I (frequently) remind women that they have only one choice in childbirth - to do it themselves, or to ask someone else to take over. This is the case, whether it's avoiding induction, having a vaginal breech birth (vbb), a vaginal birth after caesarean (vbac), a physiological 1st, 2nd or 3rd stage. (Haemorrhage and death are also physiological). 

There's an obvious rationale for the skilled midwife in these equations. A primigravida who wants to have a natural unmedicated birth, booked at Caesar's Palace, in the care of a knife happy OB, may have chosen where and with whom she births, but doesn't have much chance of achieving the 'how'.  

Choice is also dependent on money $$$.

The woman who chooses a caesarean for her own (not clinically indicated) reason can get a private doctor to deliver her baby if she can pay the doctor's fee (Medicare + out of pocket) and the hospital fee. But she has very little say about who else is in the room - her partner is likely to be welcome but may be asked to step outside. 

If we have a vision that every woman should be able to choose how - including elective C/S - do we think our public health $ should be supporting that so that women who can't afford the co-payment are also able to rock up and *choose*?

I am very concerned about over-spending of health $.  

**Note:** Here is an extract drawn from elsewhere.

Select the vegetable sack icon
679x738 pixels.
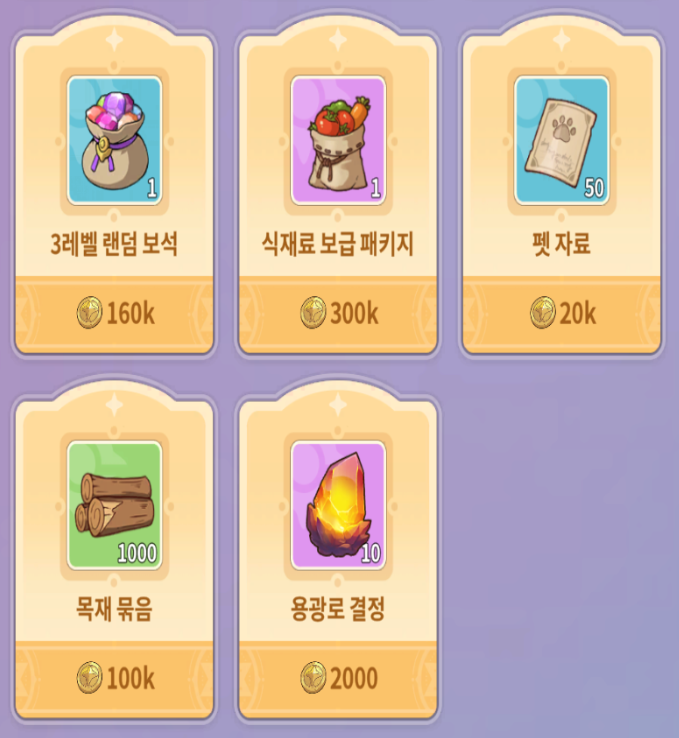tap(338, 141)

The only sustainable policy direction in maternity care is to protect, promote and support the natural processes in birth wherever that is reasonable. The workforce needed as experts in achieving this goal is midwives whose duty of care by definition includes "promote normal birth". This does not remove the woman's right to make an informed decision to decline or accept the plan. Medical and surgical options should of course be available to those for whom they are likely to lead to better outcomes, but that's not a matter of the woman's *choice*.

Your comments are welcome.

Sunday, March 16, 2014


For several years now there has been a growing movement of consumer and professional opinion about the 'best' way to give birth to babies presenting breech. [See Breech Birth ANZ website]  This has come as a small pendulum swing away from the prevailing policy of elective caesarean for breech babies, which was quickly adopted after the Hannah et al (2000) paper on the Term Breech Trial, published in the Lancett.

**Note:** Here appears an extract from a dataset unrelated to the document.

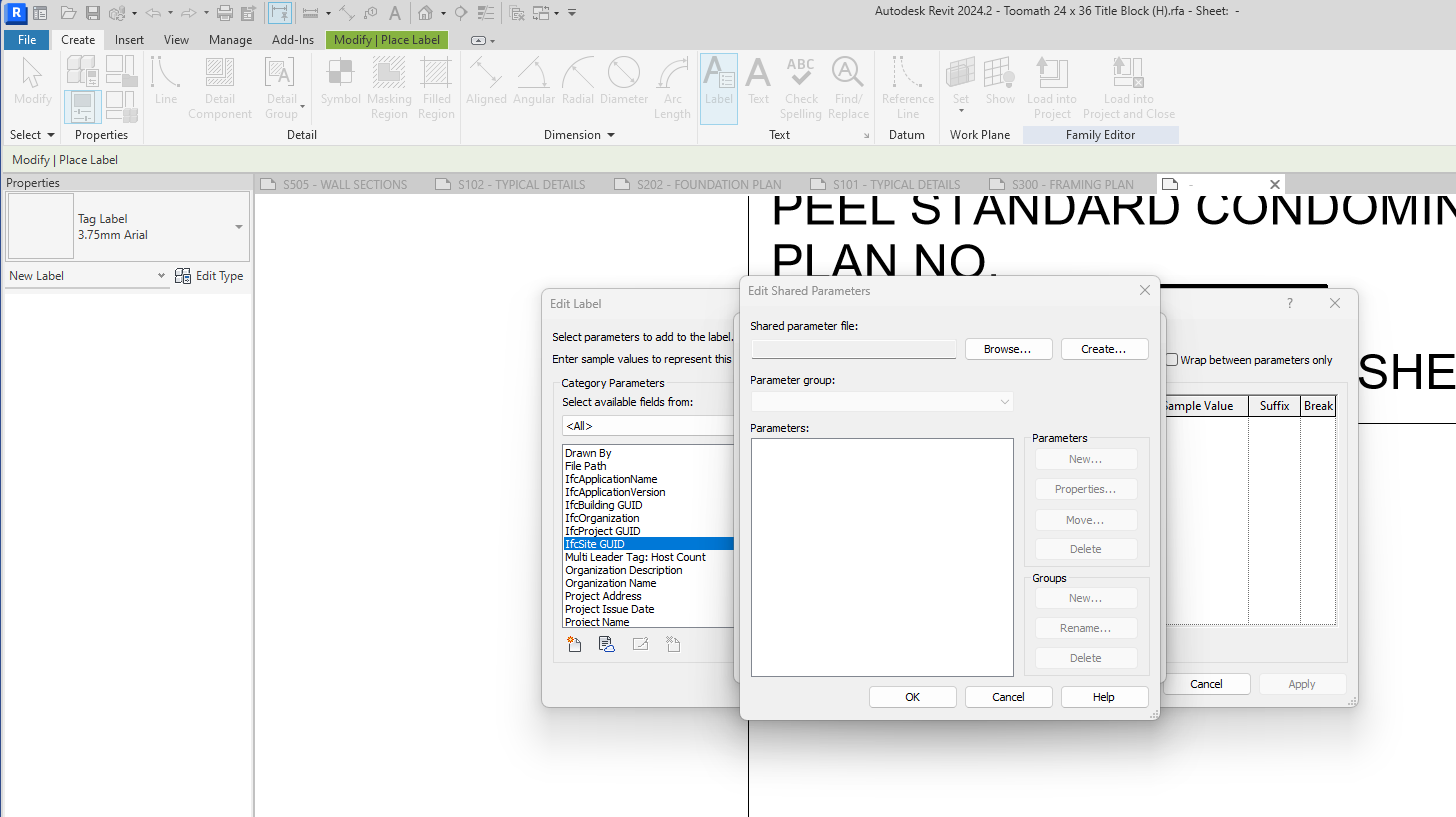Screen dimensions: 1456x817
Task: Click Browse for a shared parameter file
Action: [x=1008, y=349]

Another historical grab, before I tell my breech story.

Please see the attached picture of the midwifery exam which I undertook in 1973.   Midwives then were required to have a basic understanding of breech presentations.   I don't want readers to imagine that the work of a midwife (or mother giving birth) was somehow ideal back then - in fact the medicalisation of childbirth, and the dominance of medical 'men' over the more subservient female nursing profession (which included midwifery) was entrenched, as can be seen in the previous post I wrote about this midwifery exam.
click to enlarge

I have always held that if for no other reason than the surprise breech, a midwife attending births needs to be competent in vaginal breech birth (vbb).   My involvement in workshops and education about vaginal breech births, and in the few vbbs I have attended, there has been an emphasis on having obstetricians who lead the cause of promoting vbb.  I have felt uncomfortable with this.  Obstetricians are surgeons.  Midwives need to claim breech births as being well within their scope of practice, as well as the identification of those for whom a vaginal birth is not likely to lead to good outcomes, and being able to refer to and collaborate with obstetricians.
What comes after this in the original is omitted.